En revenant sur le roman de David Foenkinos Le Mystère Henri Pick (Gallimard, 2016), Odile de Petriconi souhaitait nous inviter à prendre connaissance des oeuvres par nous-mêmes. 

– Aujourd’hui je lis Le mystère Henri Pick de David Foenkinos, et je trouve cet extrait qui me ravit et me fait rire… Je l’offre aux messieurs qui croient trop souvent que tout ce qu’ils lisent est parole d’Evangile : (la naïveté des hommes…)

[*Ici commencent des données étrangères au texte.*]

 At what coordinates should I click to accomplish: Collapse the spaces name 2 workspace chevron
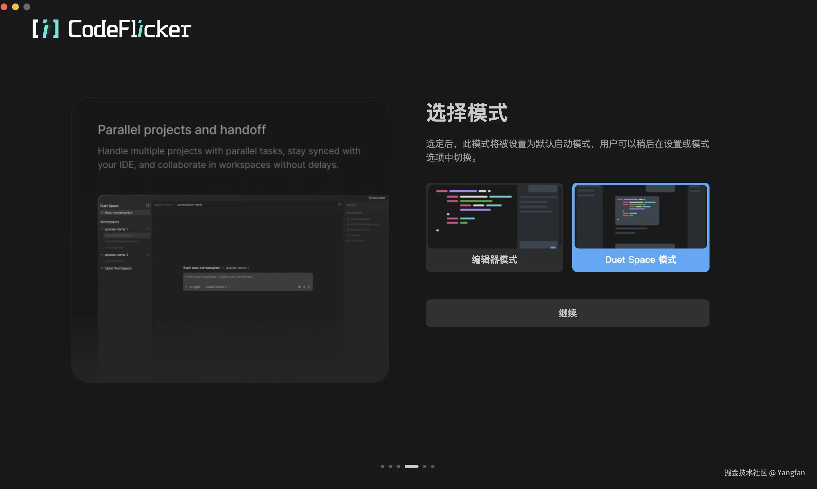pyautogui.click(x=102, y=255)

« Pour faire plaisir à des amies, elle avait tout de même accepté quelques rendez-vous arrangés. Chaque fois, cela avait été sinistre. Il y avait eu cet homme qui, en la raccompagnant en voiture, avait mis sa main entre ses cuisses cherchant maladroitement son clitoris avant même de l’embrasser. Surprise par cette attaque pour le moins abrupte, elle l’avait brusquement repoussé. Pas découragé, il lui avait alors soufflé des mots crus pour ne pas dire dégueulasses au creux de l’oreille, pensant l’exciter. Joséphine était partie dans un fou rire. Ce n’était pas le chemin prévu, mais quel bonheur : il y avait si longtemps qu’elle n’avait pas ri comme ça. Elle était descendue de la voiture en continuant de rire. L’homme s’en était sûrement voulu d’avoir précipité un peu les choses, regrettait de lui avoir proposé de la menotter dès le premier soir, mais il avait lu que les femmes adoraient ça. » (Le Mystère Henri Pick – David Foenkinos)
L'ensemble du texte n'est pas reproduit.